(Stored data entries)
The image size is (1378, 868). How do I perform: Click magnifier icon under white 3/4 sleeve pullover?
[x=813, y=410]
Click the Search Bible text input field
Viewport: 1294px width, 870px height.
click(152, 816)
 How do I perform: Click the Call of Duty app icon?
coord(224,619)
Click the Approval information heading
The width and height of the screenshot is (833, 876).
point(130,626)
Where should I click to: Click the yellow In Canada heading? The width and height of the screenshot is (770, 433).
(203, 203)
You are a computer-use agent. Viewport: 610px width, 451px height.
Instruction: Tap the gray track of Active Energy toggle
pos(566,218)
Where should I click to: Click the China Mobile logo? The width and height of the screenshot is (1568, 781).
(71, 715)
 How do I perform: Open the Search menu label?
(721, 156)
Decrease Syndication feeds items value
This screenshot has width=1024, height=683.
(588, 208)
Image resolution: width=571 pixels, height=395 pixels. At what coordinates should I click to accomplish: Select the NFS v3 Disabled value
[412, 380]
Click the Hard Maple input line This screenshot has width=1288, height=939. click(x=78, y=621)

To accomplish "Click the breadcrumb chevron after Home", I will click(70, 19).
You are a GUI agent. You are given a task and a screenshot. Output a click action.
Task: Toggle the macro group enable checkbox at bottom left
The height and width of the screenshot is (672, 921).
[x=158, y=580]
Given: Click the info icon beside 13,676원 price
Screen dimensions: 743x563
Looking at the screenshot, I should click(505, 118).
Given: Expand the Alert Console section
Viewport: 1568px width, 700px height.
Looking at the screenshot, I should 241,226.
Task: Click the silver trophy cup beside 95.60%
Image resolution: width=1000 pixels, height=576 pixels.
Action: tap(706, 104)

**WHAT TO PRODUCE:** Top to bottom, transcribe every line above exactly.

**RESPONSE BOX:**
The image size is (1378, 868). How do I perform: Click magnifier icon under white 3/4 sleeve pullover?
[x=813, y=410]
Click the Search Bible text input field
Viewport: 1294px width, 870px height.
click(152, 816)
 How do I perform: Click the Call of Duty app icon?
coord(224,619)
Click the Approval information heading
The width and height of the screenshot is (833, 876).
point(130,626)
Where should I click to: Click the yellow In Canada heading? The width and height of the screenshot is (770, 433).
(203, 203)
You are a computer-use agent. Viewport: 610px width, 451px height.
Instruction: Tap the gray track of Active Energy toggle
pos(566,218)
Where should I click to: Click the China Mobile logo? The width and height of the screenshot is (1568, 781).
(71, 715)
 How do I perform: Open the Search menu label?
(721, 156)
Decrease Syndication feeds items value
This screenshot has width=1024, height=683.
(588, 208)
Image resolution: width=571 pixels, height=395 pixels. At what coordinates should I click to accomplish: Select the NFS v3 Disabled value
[412, 380]
Click the Hard Maple input line This screenshot has width=1288, height=939. click(x=78, y=621)

To accomplish "Click the breadcrumb chevron after Home", I will click(70, 19).
You are a GUI agent. You are given a task and a screenshot. Output a click action.
Task: Toggle the macro group enable checkbox at bottom left
The height and width of the screenshot is (672, 921).
[x=158, y=580]
Given: Click the info icon beside 13,676원 price
Screen dimensions: 743x563
Looking at the screenshot, I should click(505, 118).
Given: Expand the Alert Console section
Viewport: 1568px width, 700px height.
Looking at the screenshot, I should 241,226.
Task: Click the silver trophy cup beside 95.60%
Image resolution: width=1000 pixels, height=576 pixels.
Action: tap(706, 104)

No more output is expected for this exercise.